(Screenshot grounding data)
- Opening Delimiter -

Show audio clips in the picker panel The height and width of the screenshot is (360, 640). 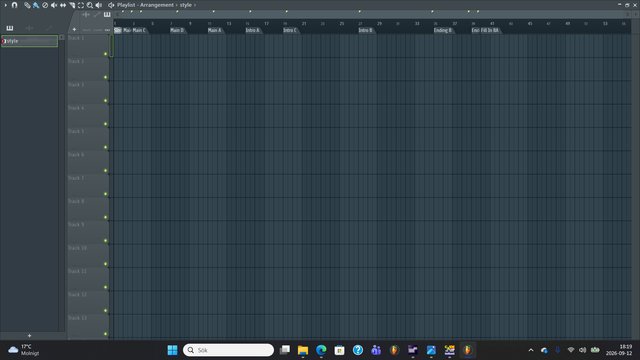click(29, 28)
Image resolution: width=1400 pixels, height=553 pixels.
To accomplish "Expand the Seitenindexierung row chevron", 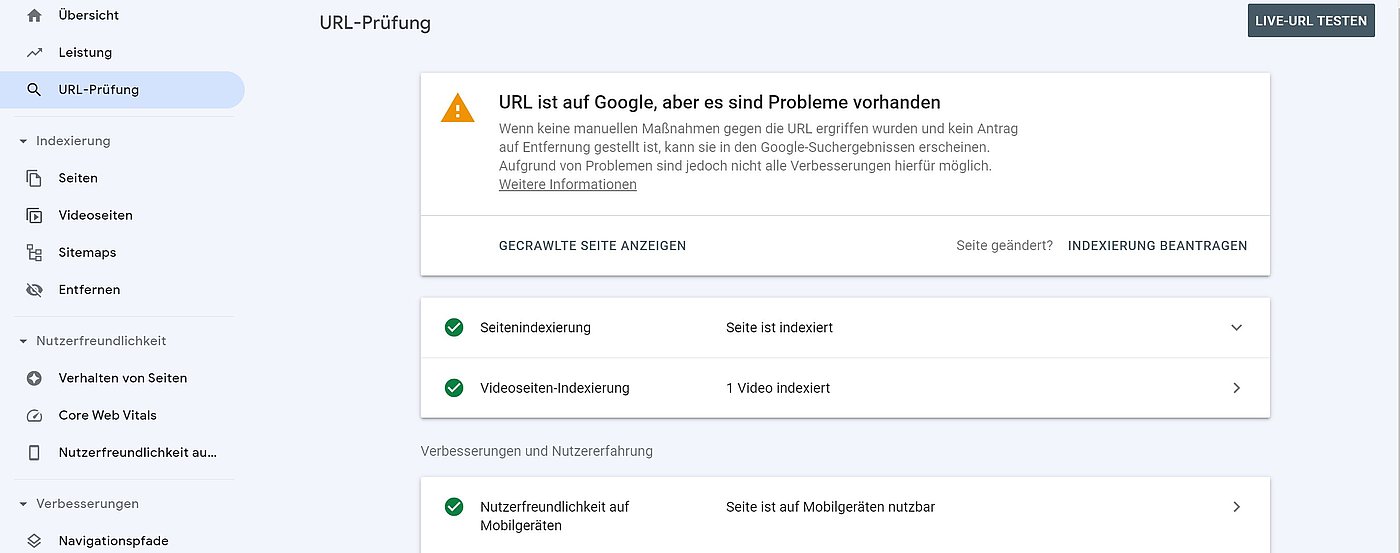I will pyautogui.click(x=1236, y=328).
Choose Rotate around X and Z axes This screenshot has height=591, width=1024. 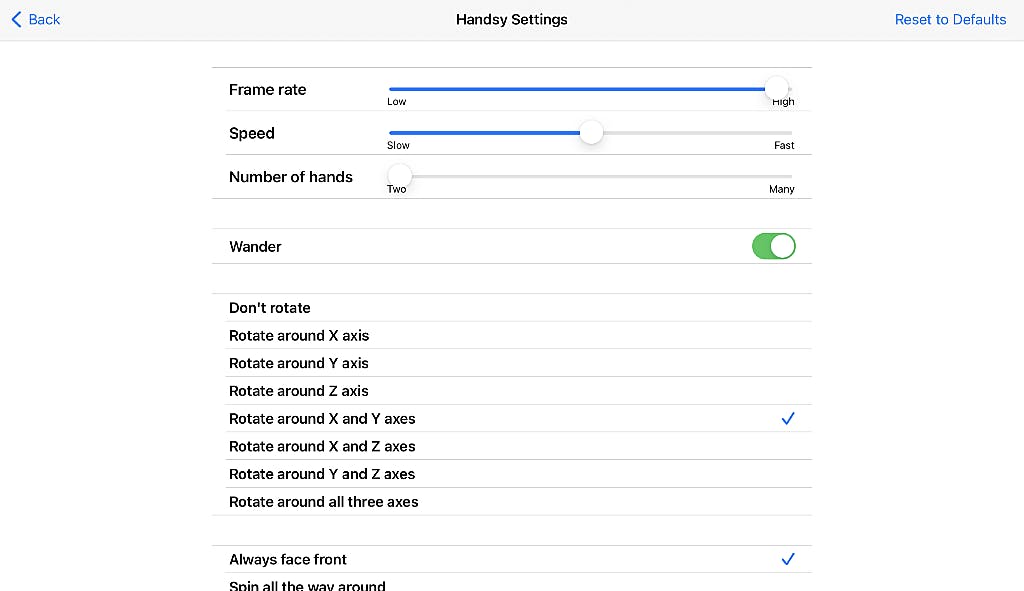[322, 446]
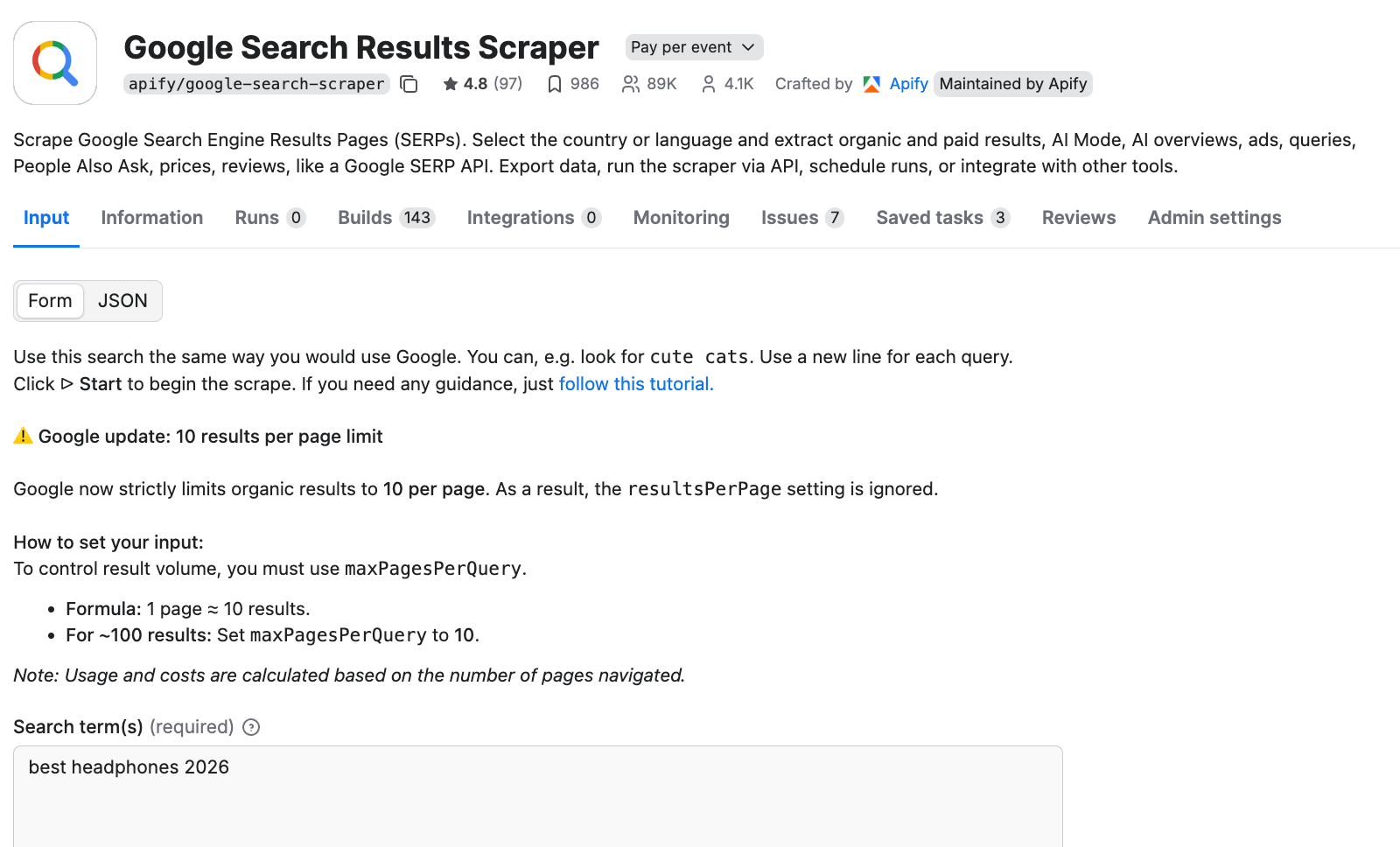The image size is (1400, 847).
Task: Open the Information tab
Action: 151,217
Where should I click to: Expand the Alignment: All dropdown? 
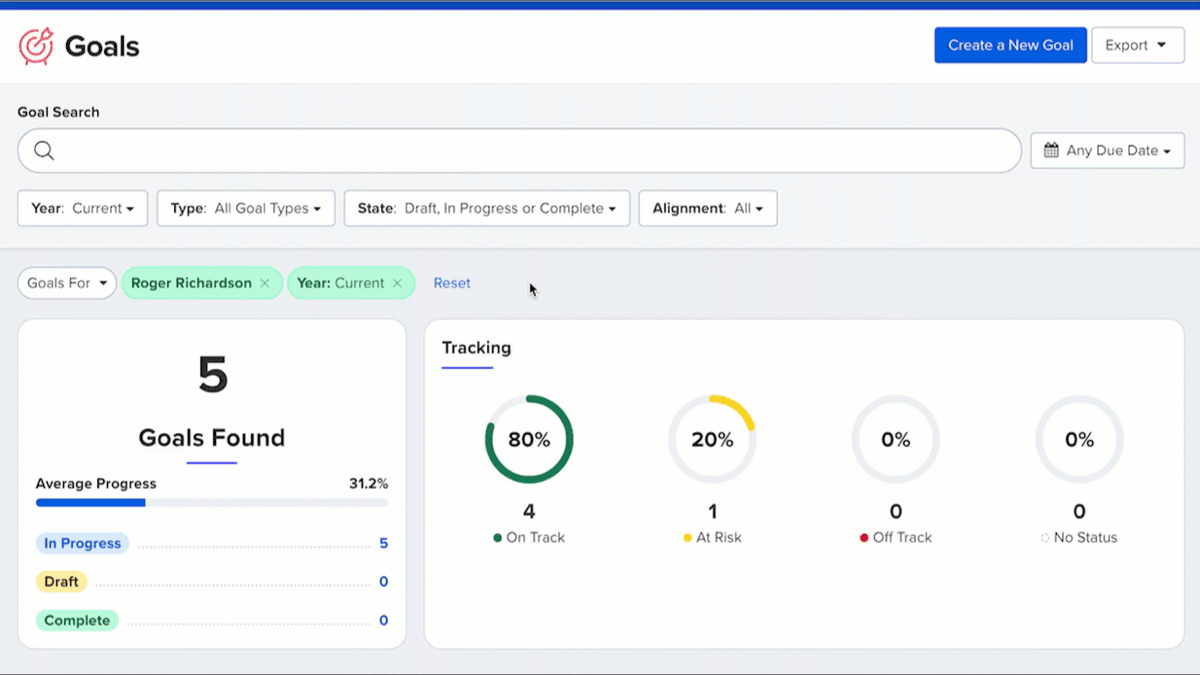pos(708,209)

- Closing Delimiter -

__REQUIRED ACTION__.
Exactly the lines from the one that contains "Where should I" through the last line of the records should be set down, and the pictures should be dropped.

__EXERCISE RESPONSE__.
Where should I click to: Expand the Alignment: All dropdown? 
pos(708,209)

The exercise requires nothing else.